## Task description
Take the line containing "Privacy Policy (1461, 681)" and every line after it in the data below, and print them exactly as given, with nothing else.

┌─ Information shown

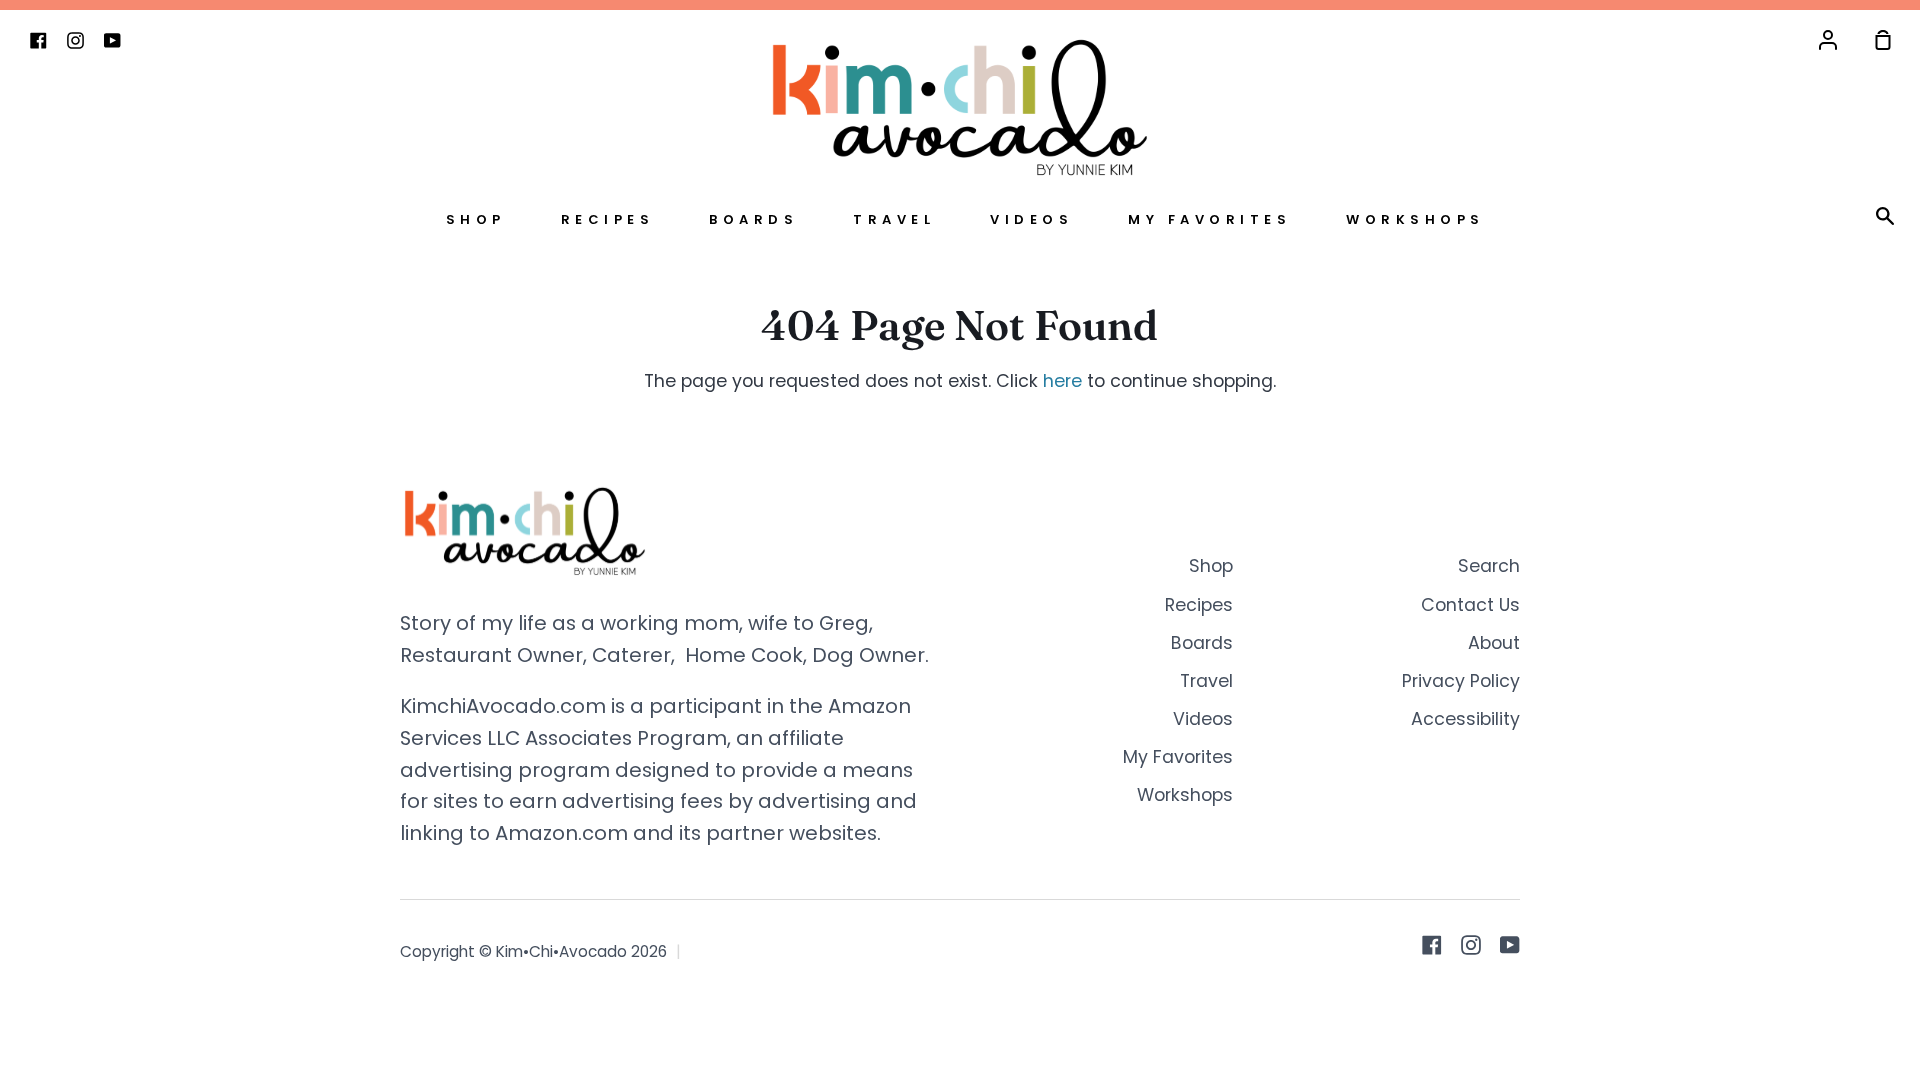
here (1062, 381)
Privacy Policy (1461, 681)
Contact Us (1470, 605)
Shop (476, 219)
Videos (1031, 219)
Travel (894, 219)
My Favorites (1209, 219)
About (1494, 643)
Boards (753, 219)
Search (1489, 566)
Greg (844, 623)
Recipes (608, 219)
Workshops (1415, 219)
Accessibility (1465, 719)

└─

## Problem solution
Privacy Policy (1461, 681)
Contact Us (1470, 605)
Shop (476, 219)
Videos (1031, 219)
Travel (894, 219)
My Favorites (1209, 219)
About (1494, 643)
Boards (753, 219)
Search (1489, 566)
Greg (844, 623)
Recipes (608, 219)
Workshops (1415, 219)
Accessibility (1465, 719)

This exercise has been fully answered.